Elements
I won’t say I had a long talk with Sonja last night, because I’m not a talker. I listen. I vaguely threw out comments about being depressed and frustrated for about a month or so, and she gave me some sage advice (as always): get over it. And she’s right. I don’t need to continually go over this in my head; I know the solution, I’ve solved the problem; next. My problems aren’t unsolvable, but I think I tend to dwell on them, tend to squeeze the last drops of puzzle out of them because I need the challenge. I’ve decided that when I get to the end of the road, that part of the problem that I can’t go any further, I need to turn around and walk away. Trying to smash down the wall with my head is only giving me a headache. I’m not taking the simple, quick-fixes, but I won’t let these things distract me from other experiences.Furthermore, my experiences have made me more interesting, more diverse and therefore better. I don’t need to beat myself up for it, because I’ve touched some part of the divine in myself that many millions of people will never touch.
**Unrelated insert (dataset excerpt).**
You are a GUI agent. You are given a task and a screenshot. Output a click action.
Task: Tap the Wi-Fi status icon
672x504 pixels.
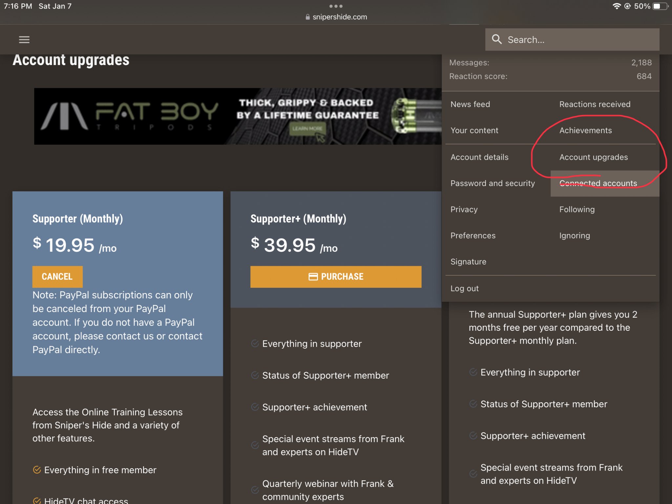[x=617, y=6]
I’ve actually taken a step closer to becoming a whole being. I am not 5 separate entities, I am a single entity that encompasses all the elements.
I am capable of a great many things that, although are tough to get my head around sometimes, make me unique and brilliant.
2 Comments:
ahh so you were listening :P I tend to ramble.
Of course I was listening. Like I said, I look to you alot for advice. A shared understanding of simplicity that sees things differently.